Given exercise a => In the listing, starting at its first line and ending at the line containing "[x=1296, y=27]", substitute "Format" for "Insert" and give those lines back with nothing else changed.

START Text section

In the TCP protocol, the socket is uniquely identified by the source IP, source port, destination IP, and destination port. Why does the TCP protocol require two extra pieces of information

NB for TCP terminology, the socket is the address-port pair; a pair of sockets defines the connection. (Per RFC 793 p5)

I'm afraid you're mistaken about UDP, which although it doesn't really have "sockets" -- even if the Berkeley Sockets library calls them that, and it's a reasonable thing to call an address-port pair -- multiplexes in essentially the identical way to TCP.

A typical situation where you can see this is the case is simultaneous multiple DNS resolutions from one host to the same DNS server, where clearly only the source port number is necessarily different. You can see this is exactly the same situation as multiple simultaneous TCP connections from one client to a single web server.

UDP has connectionless datagrams. Host A sends the datagram out of an address-port pair, directed at an address-port pair at B, which typically, but not always, replies in the mirror way. Speaking more loosely of the "communication", it operates over exactly the same 4-tuple as a TCP connection.

You will sometimes see reference to a 5-tuple of (procotol, source address, source port, destination address, destination port), where protocol would be 17 for UDP, 6 for TCP etc. This is what most firewalls, routers etc use for NAT and similar operations to identify this communicating pair.

END Text section
START Records

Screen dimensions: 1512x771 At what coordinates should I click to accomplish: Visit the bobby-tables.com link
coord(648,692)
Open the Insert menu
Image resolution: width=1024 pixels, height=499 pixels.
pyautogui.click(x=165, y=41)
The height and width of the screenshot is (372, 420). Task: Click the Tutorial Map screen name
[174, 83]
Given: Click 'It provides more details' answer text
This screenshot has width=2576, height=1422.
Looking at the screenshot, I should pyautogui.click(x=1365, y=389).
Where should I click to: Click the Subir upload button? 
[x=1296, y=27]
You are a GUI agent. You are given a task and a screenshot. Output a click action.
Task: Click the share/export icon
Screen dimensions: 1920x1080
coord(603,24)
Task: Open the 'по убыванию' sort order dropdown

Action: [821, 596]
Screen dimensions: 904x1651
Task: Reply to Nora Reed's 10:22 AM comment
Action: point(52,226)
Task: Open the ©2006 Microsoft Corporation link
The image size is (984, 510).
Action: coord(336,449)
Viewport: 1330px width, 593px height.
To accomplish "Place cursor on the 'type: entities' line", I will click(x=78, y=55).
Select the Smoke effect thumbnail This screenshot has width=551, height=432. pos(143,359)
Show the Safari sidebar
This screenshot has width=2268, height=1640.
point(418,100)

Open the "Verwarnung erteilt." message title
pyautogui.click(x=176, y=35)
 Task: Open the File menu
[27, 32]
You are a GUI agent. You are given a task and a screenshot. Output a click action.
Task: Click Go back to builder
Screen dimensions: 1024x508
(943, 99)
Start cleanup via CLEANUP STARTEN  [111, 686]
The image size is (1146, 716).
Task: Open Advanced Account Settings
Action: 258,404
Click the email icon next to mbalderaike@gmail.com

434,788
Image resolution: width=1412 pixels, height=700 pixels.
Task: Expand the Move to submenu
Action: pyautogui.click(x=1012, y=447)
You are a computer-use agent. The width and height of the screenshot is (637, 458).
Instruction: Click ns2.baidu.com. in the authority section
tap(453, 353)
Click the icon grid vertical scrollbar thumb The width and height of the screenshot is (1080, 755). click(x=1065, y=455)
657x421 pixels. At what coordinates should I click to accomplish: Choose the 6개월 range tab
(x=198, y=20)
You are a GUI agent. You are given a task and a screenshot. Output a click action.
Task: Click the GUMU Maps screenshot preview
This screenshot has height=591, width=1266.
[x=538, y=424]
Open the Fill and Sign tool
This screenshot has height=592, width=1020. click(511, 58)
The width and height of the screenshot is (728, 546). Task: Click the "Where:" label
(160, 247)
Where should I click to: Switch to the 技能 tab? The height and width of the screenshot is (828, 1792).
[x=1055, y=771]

END Records

Given exercise b =>
Answer these from the text on TCP and UDP sockets:
(i) In TCP terminology, what is a socket?
(ii) In the 5-tuple, what protocol number stands for UDP?
(iii) What do most firewalls and routers use that 5-tuple for?

Response a =>
Screen dimensions: 1512x771 At what coordinates should I click to accomplish: Visit the bobby-tables.com link
coord(648,692)
Open the Format menu
Image resolution: width=1024 pixels, height=499 pixels.
pyautogui.click(x=165, y=41)
The height and width of the screenshot is (372, 420). Task: Click the Tutorial Map screen name
[174, 83]
Given: Click 'It provides more details' answer text
This screenshot has width=2576, height=1422.
Looking at the screenshot, I should pyautogui.click(x=1365, y=389).
Where should I click to: Click the Subir upload button? 
[x=1296, y=27]

Response b =>
(i) The address-port pair.
(ii) 17.
(iii) For NAT and similar operations, to identify the communicating pair.